The passage is so interesting an illustration of the attitude of the educated Jews towards manual labour that a digression is irresistible. Among the Greeks all humbler forms of labour were heartily despised. In ancient society so much of the rough work was performed by slaves that the fortunate classes could and, as a rule, did find occupation in military, political, commercial, and literary or artistic affairs. Even the farmer was reckoned of small account, because, despite the honest worth of his occupation, his busy life and practical interests denied him the intellectual leisure of the town population. The Romans had certain incidents in their historical traditions that gave to agriculture a measure of honour, at least in theory. Otherwise their standpoint was much the same as that of the Greeks. But the Jews maintained a more generous and a very sensible attitude, as is exemplified by this quotation from Ben Sirach. They recognised the limitations imposed by hard toil, but at the same time they saw that it had an essential part to play in the economy of the whole, and therefore they freely acknowledged its merits:
Hate not laborious work,
For toil hath been appointed of God (E. 715).
Nevertheless Ben Sirach is well pleased that God had not made him a farmer or a smith. It is evident that he did not deem the art of the craftsman compatible with learning; and, since he loved his scribe’s life, his satisfaction at having full leisure to prosecute the search for Wisdom is very human and pardonable. All the same, some may feel there is a touch of intellectual snobbery in his tone. If so, his successors, the Rabbis of later Judaism, did not follow him in the fault. They took the view that the degrading tendencies of certain occupations must be frankly recognised, but that there were many trades requiring manual toil which ought to be highly esteemed.[50] In that most interesting work of the first and second century A.D., The Sayings of the [Jewish] Fathers, we read that Shemaiah said, Love work. Rabbi Meir, however, said cautiously, Have little business, and be busy in the Law. It is said in the Talmud (Kidd, 99a) that Whosoever doth not teach his son work, teacheth him to rob. These remarks scarcely carry the question beyond Ben Sirach’s view. But many of the Rabbis went much further and urged that religious and intellectual studies were not profitably undertaken unless accompanied by some acquaintance with manual labour.
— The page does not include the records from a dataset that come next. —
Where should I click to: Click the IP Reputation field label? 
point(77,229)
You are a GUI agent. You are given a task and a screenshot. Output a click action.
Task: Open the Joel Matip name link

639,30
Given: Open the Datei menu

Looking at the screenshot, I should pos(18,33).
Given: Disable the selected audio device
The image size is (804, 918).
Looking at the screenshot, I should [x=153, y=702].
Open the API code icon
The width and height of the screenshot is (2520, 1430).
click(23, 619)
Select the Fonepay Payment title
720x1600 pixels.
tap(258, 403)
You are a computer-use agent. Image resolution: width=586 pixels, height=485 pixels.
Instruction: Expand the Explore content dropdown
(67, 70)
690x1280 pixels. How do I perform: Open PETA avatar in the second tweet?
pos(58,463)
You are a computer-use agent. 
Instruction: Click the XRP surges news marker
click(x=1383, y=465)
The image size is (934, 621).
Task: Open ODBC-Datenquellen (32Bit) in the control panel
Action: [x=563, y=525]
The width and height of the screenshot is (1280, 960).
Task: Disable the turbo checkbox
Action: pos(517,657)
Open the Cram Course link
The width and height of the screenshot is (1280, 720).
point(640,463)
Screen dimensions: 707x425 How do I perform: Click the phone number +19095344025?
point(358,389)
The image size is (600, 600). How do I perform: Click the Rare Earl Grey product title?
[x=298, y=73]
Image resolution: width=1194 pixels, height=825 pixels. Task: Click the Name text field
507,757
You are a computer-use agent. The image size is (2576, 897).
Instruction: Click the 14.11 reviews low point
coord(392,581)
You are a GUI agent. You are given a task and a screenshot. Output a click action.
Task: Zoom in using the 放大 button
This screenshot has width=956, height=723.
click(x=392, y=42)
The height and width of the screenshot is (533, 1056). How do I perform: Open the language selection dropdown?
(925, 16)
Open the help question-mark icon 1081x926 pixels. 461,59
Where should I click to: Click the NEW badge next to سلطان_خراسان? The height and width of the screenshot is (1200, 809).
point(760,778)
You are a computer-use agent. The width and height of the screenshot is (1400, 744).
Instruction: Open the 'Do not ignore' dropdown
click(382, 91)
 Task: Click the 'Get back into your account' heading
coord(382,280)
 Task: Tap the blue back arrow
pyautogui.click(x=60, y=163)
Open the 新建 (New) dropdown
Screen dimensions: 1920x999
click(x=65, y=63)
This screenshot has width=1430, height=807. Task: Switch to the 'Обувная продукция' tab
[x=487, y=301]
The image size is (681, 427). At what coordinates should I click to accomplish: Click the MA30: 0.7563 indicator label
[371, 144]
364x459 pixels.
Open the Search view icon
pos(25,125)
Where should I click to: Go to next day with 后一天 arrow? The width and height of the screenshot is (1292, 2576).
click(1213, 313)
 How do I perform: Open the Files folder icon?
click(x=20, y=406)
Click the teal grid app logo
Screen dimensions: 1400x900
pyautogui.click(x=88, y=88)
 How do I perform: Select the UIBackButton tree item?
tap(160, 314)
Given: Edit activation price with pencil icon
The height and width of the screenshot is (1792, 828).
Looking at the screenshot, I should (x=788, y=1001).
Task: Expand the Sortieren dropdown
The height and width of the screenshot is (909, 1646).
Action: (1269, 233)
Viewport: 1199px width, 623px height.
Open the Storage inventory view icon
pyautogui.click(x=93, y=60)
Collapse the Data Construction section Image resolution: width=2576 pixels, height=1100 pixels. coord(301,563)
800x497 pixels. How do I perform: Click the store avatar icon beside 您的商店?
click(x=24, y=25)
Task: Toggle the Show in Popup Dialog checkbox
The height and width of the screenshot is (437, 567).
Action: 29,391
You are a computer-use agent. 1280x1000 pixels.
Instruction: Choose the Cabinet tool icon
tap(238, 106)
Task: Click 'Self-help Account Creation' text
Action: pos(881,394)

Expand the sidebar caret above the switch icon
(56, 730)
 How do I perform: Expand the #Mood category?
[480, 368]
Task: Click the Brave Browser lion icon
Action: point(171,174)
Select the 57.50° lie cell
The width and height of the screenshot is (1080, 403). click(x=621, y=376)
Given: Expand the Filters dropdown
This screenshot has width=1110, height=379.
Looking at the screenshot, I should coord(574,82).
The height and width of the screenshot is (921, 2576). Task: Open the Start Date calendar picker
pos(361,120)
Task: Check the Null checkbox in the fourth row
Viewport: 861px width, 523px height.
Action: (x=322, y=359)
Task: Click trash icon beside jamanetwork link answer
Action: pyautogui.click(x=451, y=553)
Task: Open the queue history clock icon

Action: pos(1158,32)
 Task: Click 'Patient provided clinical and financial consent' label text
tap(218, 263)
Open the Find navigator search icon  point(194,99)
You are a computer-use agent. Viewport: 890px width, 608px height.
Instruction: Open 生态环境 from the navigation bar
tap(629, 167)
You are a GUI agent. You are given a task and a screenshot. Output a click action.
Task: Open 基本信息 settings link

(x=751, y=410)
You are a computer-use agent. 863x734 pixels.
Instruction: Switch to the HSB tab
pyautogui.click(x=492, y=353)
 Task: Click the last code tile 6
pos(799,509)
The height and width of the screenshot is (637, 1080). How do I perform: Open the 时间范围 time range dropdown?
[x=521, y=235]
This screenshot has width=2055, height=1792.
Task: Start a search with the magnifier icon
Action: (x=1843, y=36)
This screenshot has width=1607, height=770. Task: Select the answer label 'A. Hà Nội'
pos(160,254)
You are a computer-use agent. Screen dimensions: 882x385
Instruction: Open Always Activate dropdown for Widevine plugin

Thus, said Rabbi Gamaliel (about 90 A.D.), An excellent thing is study of the Law combined with some worldly trade ... but all study of the Law apart from manual toil must fail at last and be the cause of sin. Another, and a powerful, saying is this: Flay a carcase in the street and earn a living, and say not, “I am a famous man, and the work is beneath my dignity.” St. Paul will doubtless occur to many as an instance of a great scholar who was proud to know and to exercise the trade of tent-making. Recall how earnestly he protested to the Christians of Corinth his independence of their monetary help (cp. Acts 181-3; 1 Cor. 412, 2 Cor. 119). This admirable association of labour and learning persisted among the Jews, and their history contains many examples of splendid men who combined the virtues of great scholarship with the pursuit of some humble means of livelihood. Some of the best-known Rabbis of the Middle Ages supported themselves by labouring as carpenters, shoemakers, builders, bakers, and so forth.